Rick Gates testimony suggests Trump lied when claiming he never talked with Roger Stone about WikiLeaks
Prosecutors in Trump ally Roger Stone's federal trial closed their presentation of evidence today with testimony from Trump campaign staffer and Paul Manafort co-conspirator Rick Gates. Gates testified that then-campaign head Paul Manafort asked him to maintain contact with Roger Stone on potential WikiLeaks disclosures (that is, on WikiLeaks' release of Democratic documents obtained by Russian intelligence agents in their campaign to damage candidate Hillary Clinton), with Manafort making it clear to Gates that he would be updating Trump with what Gates learned.
Gates also testified on ”brainstorming sessions" within the Trump campaign to strategize how to best use an upcoming WikiLeaks document release. And prosecutors closed Gates' testimony with his recounting of the moments after a phone call between Donald Trump and Roger Stone: After ending the phone call with Stone, Trump "indicated more information would be coming" from WikiLeaks.
Gates' testimony makes it absolutely clear that Donald Trump lied in his own testimony to special counsel Robert Mueller, during Mueller's investigation of Russian election hacking and the Trump campaign's ties to that hacking. Trump testified in written responses to Mueller that he did not "recall being aware of Mr. Stone having discussed WikiLeaks" with members of his campaign; Gates, on the other hand, told the court that Trump himself had spoken with Stone about WikiLeaks.

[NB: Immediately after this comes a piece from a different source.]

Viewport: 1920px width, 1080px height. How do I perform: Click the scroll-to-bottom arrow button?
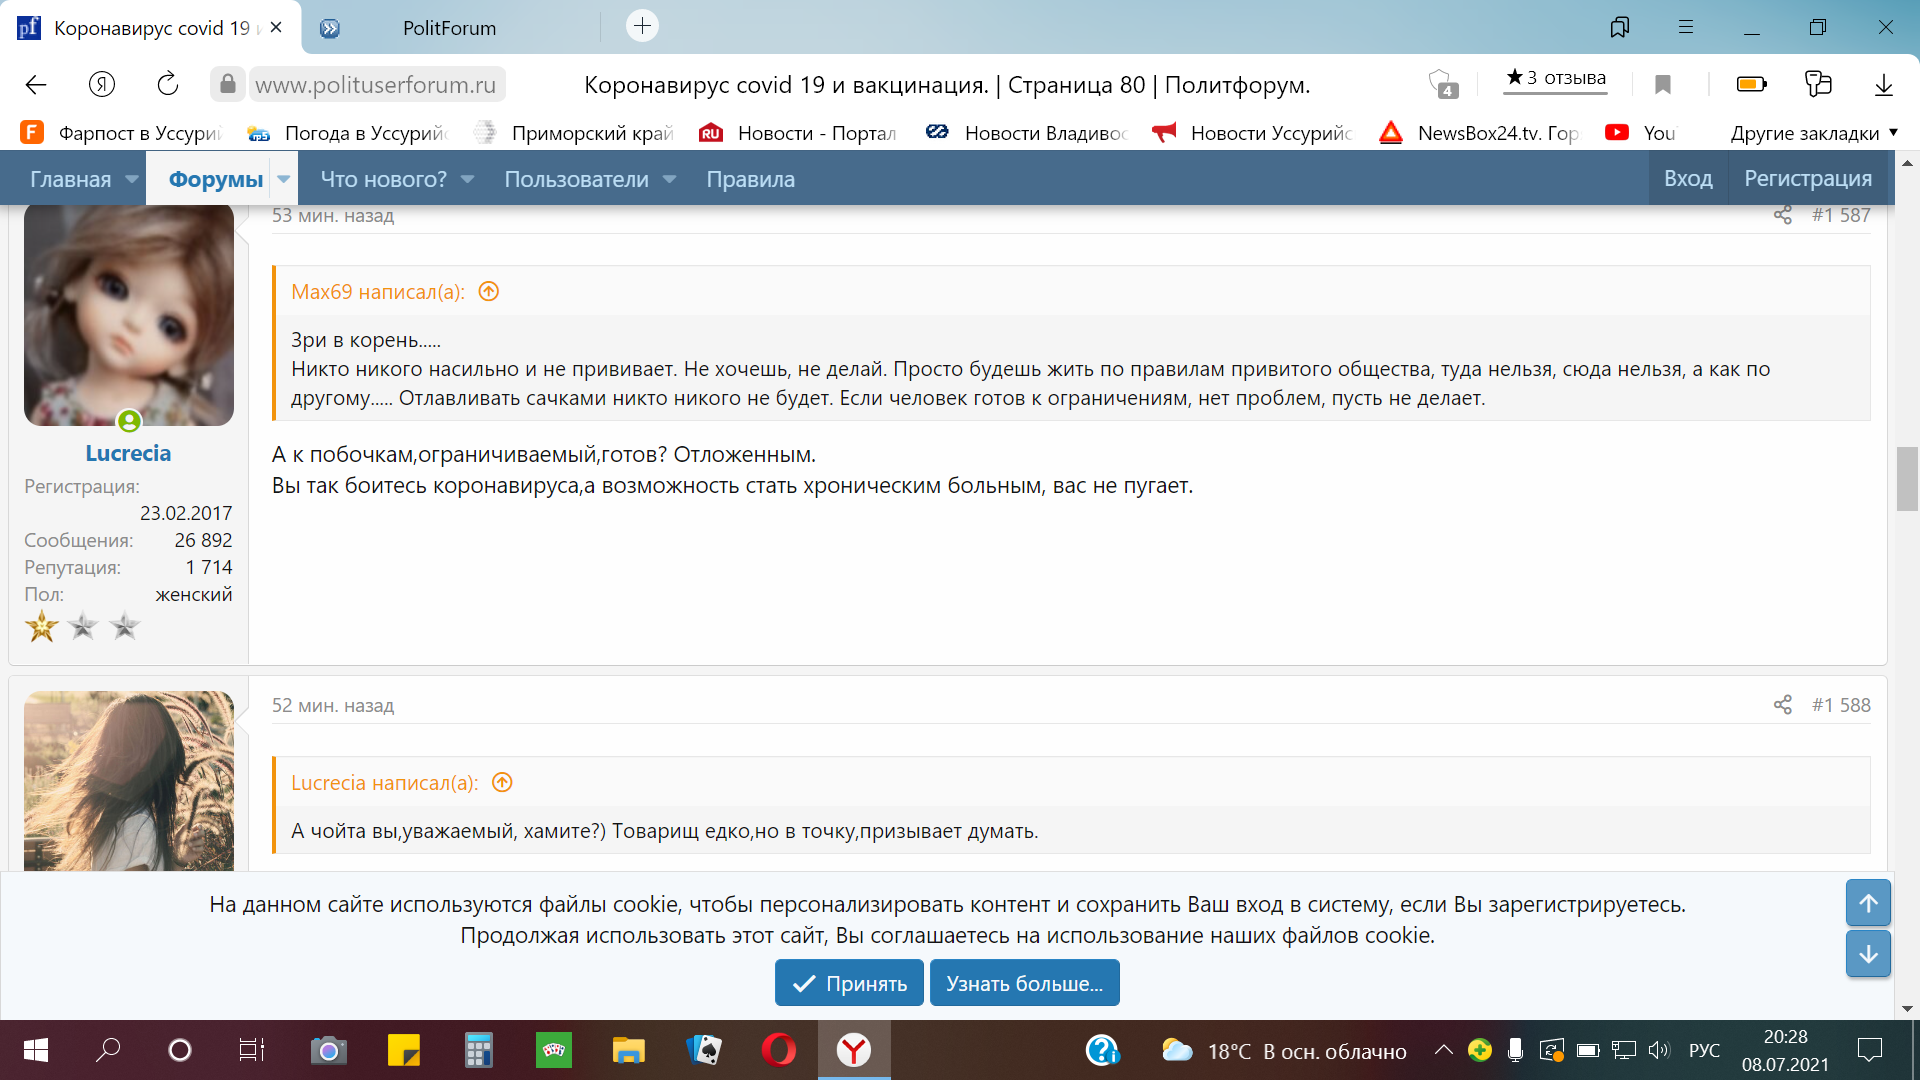click(1867, 954)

Gates' testimony is also consistent with that of other witnesses. Campaign CEO Stephen Bannon told the jury last week that Stone was considered by the campaign to be an "access point" to WikiLeaks; once-ally Randy Credico testified that Stone pressured him to lie to federal investigators about Stone's efforts to coordinate between WikiLeaks and the Trump campaign, as Stone himself had done.
Prosecutors’ case against Roger Stone was never in doubt. Stone was charged with lying to Congress and to law enforcement about his WikiLeaks efforts, claiming he had no evidence to turn over regarding such contacts; Stone's own documents, obtained in search warrants, prove that he was lying. And Stone's defense is putting up only a token resistance; they are expected to open and close their own brief arguments tomorrow.
Instead, Stone is clearly banking on a Trump pardon. Stone did his part, obstructing the Mueller investigation as Manafort did and hiding Trump's own direct efforts to coordinate his campaign with the releases of Russian-hacked information. Stone expects Trump to use his presidential powers to return the favor.